§ **To do**
Copy out the data from the line containing "Task: Toggle Jeanie Mayert's microphone" to its last line, exactly. No pictures.

[Stored data]
--------------------------------------------------
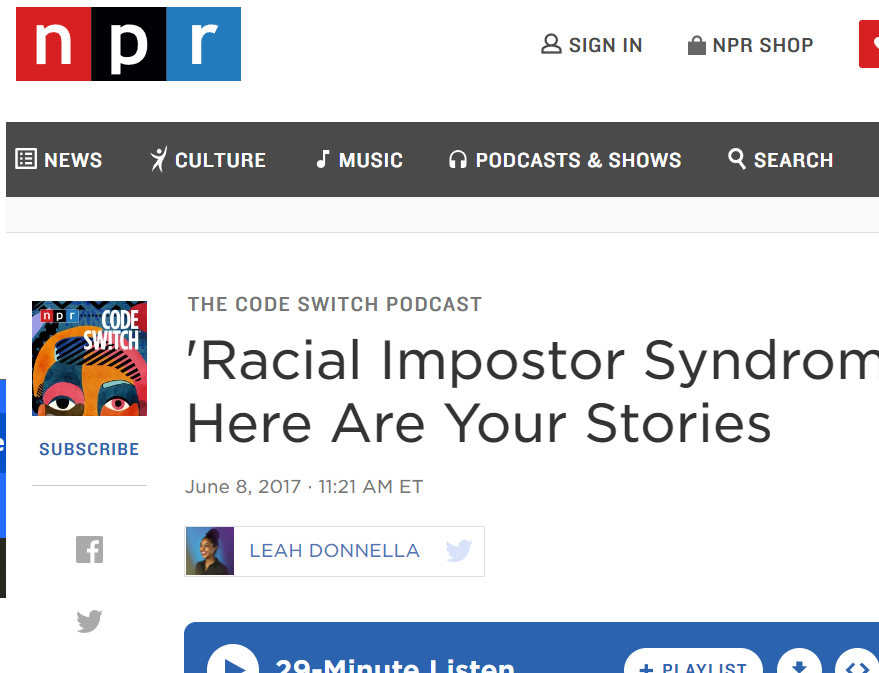879x673 pixels.
Task: Open Search from navigation bar
Action: click(x=780, y=160)
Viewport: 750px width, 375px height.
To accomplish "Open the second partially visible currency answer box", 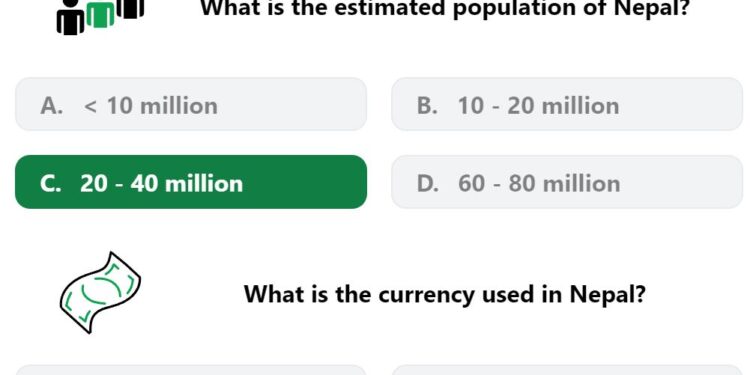I will coord(567,370).
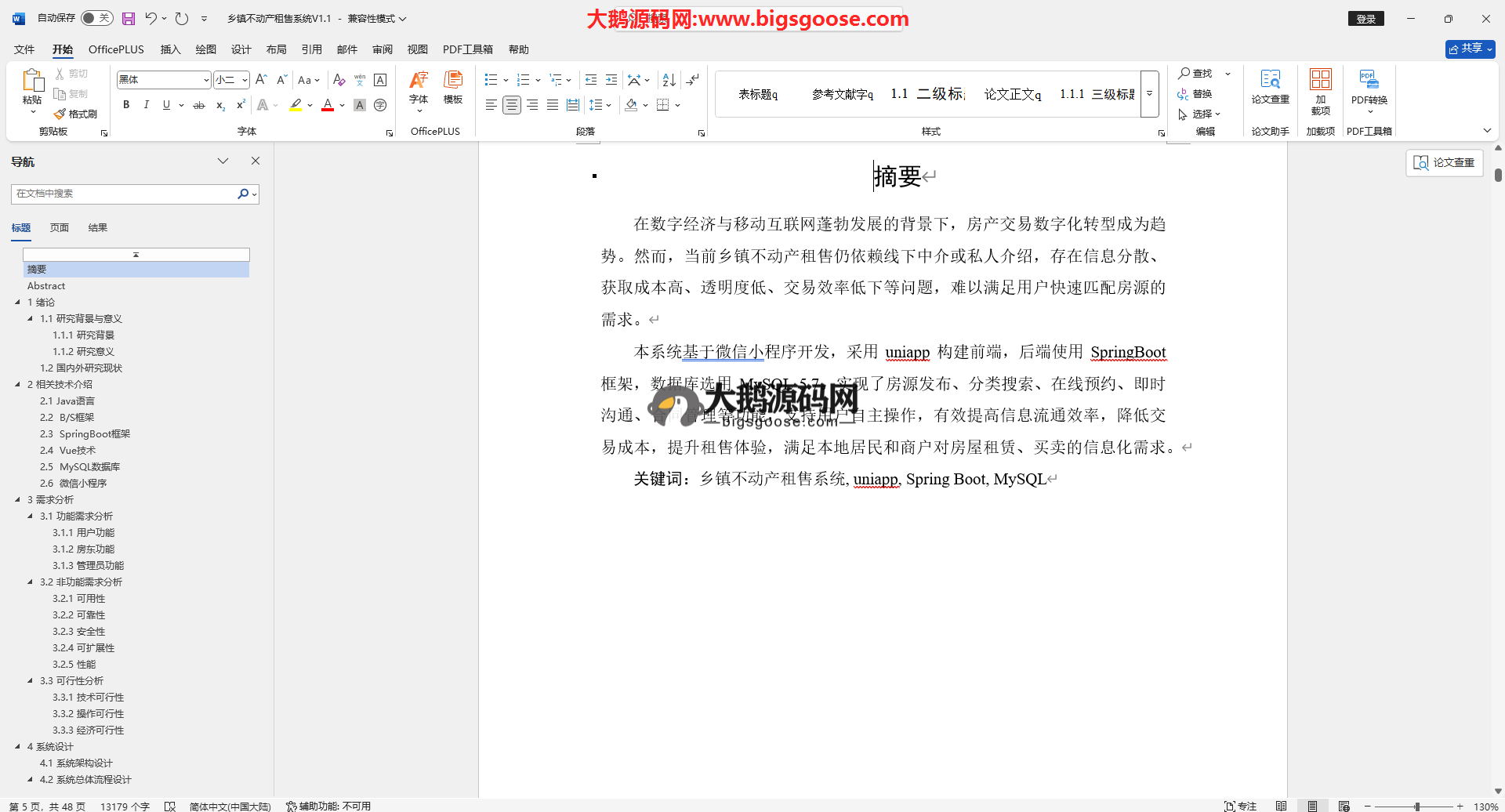The image size is (1505, 812).
Task: Click the navigation search box 在文档中搜索
Action: [125, 194]
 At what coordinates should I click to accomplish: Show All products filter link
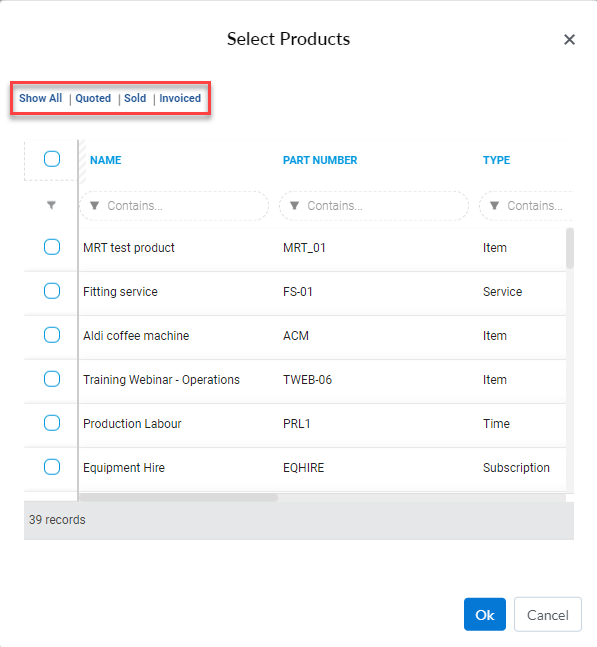point(40,98)
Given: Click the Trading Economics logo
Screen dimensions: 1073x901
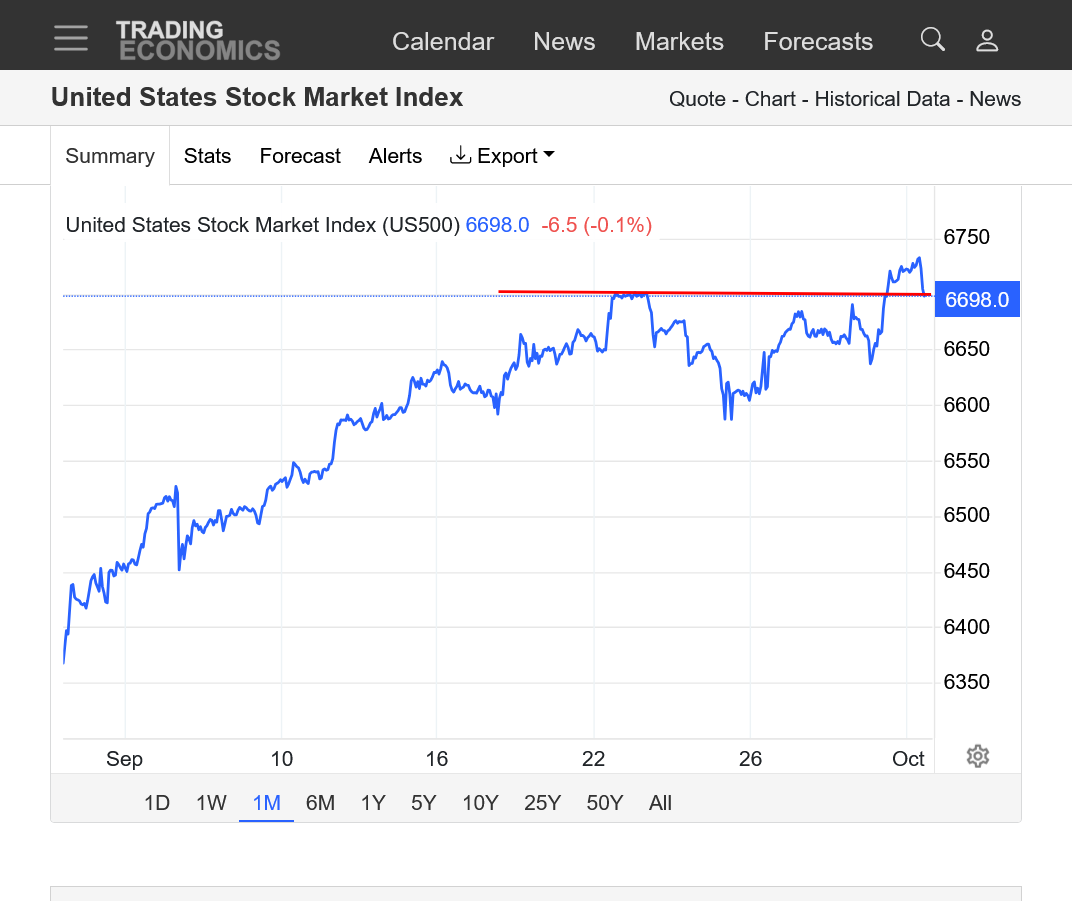Looking at the screenshot, I should [x=198, y=40].
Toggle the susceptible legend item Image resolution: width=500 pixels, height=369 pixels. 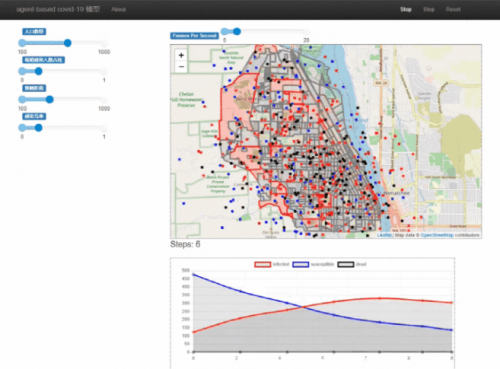tap(313, 264)
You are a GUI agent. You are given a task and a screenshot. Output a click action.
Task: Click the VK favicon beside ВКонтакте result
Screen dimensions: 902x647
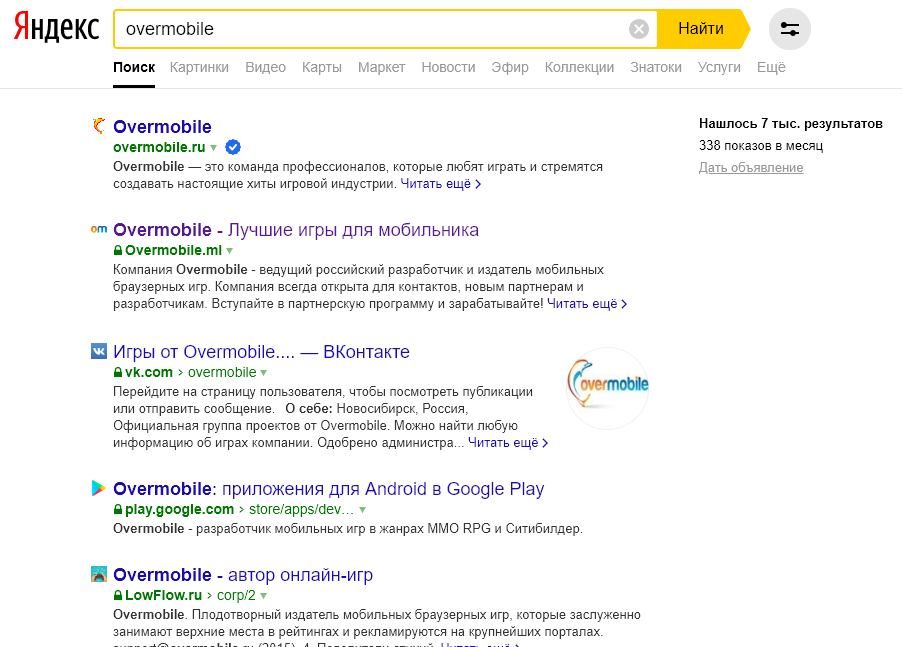pyautogui.click(x=99, y=351)
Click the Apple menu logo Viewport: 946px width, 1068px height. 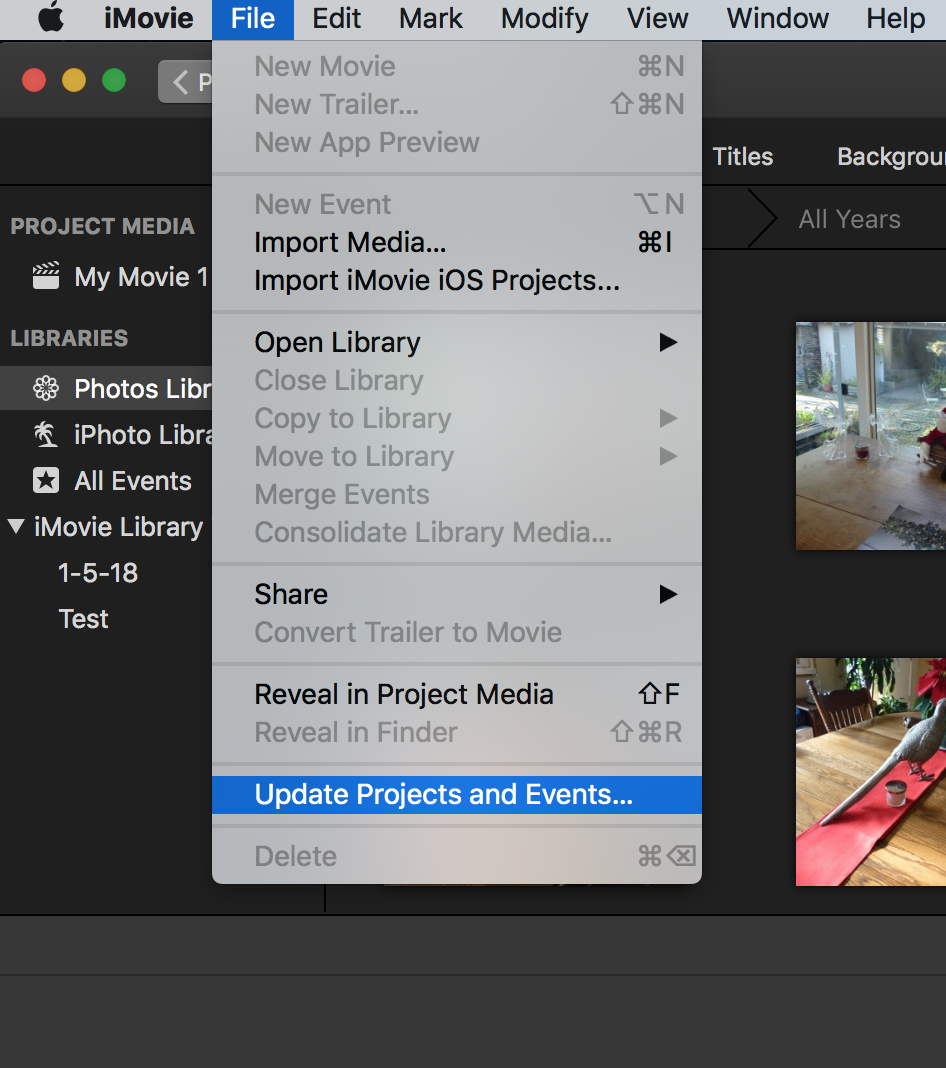(51, 17)
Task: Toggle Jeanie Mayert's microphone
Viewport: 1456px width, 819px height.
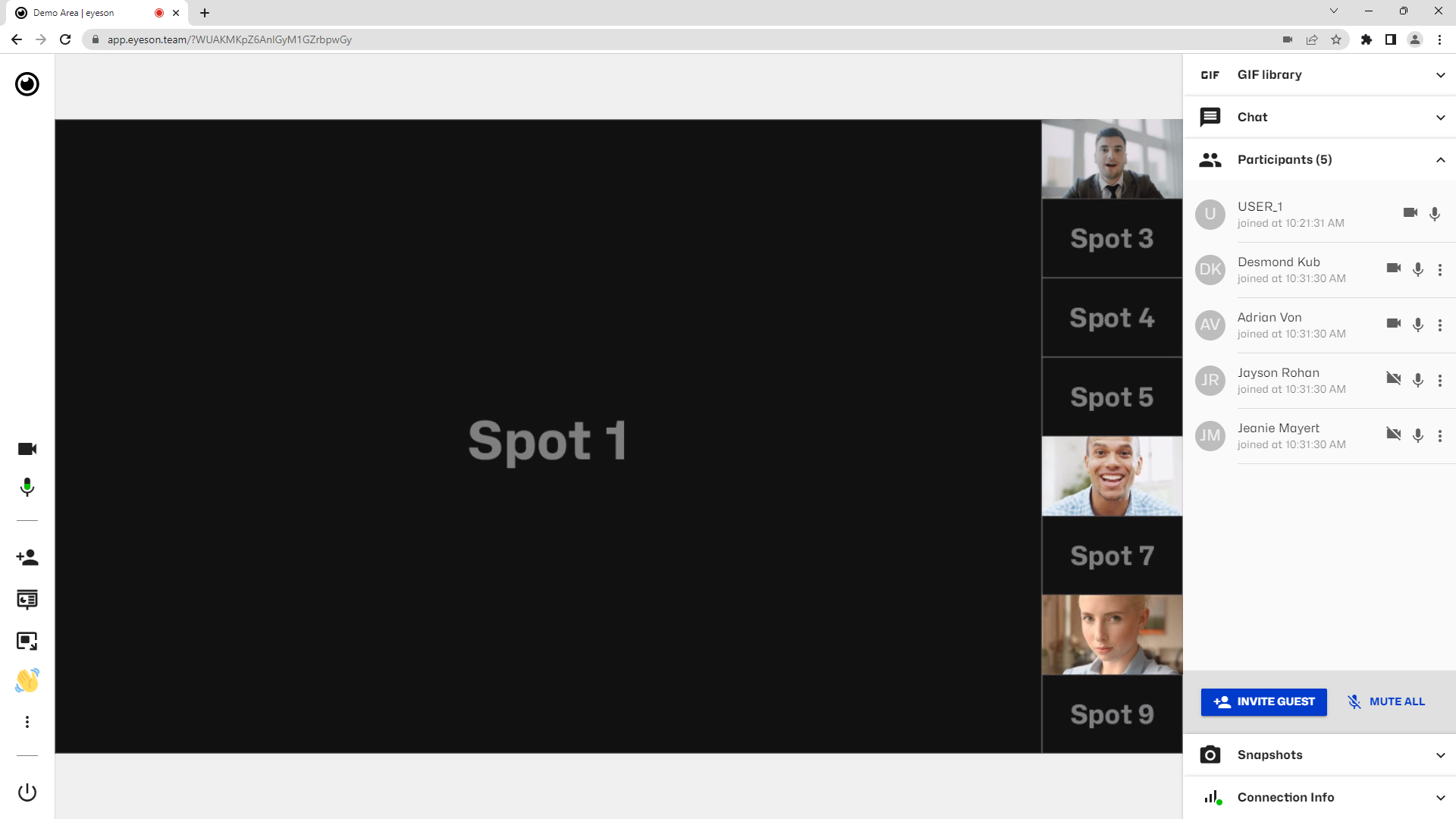Action: tap(1418, 435)
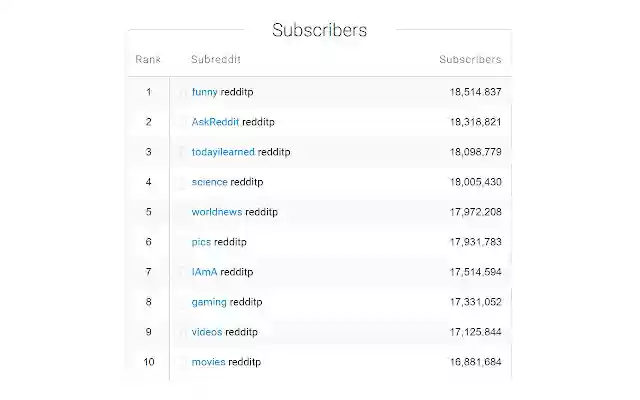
--------------------------------------------------
§ **Answer to the exercise**
Task: Toggle Jeanie Mayert's microphone
Viewport: 1456px width, 819px height.
Action: tap(1418, 435)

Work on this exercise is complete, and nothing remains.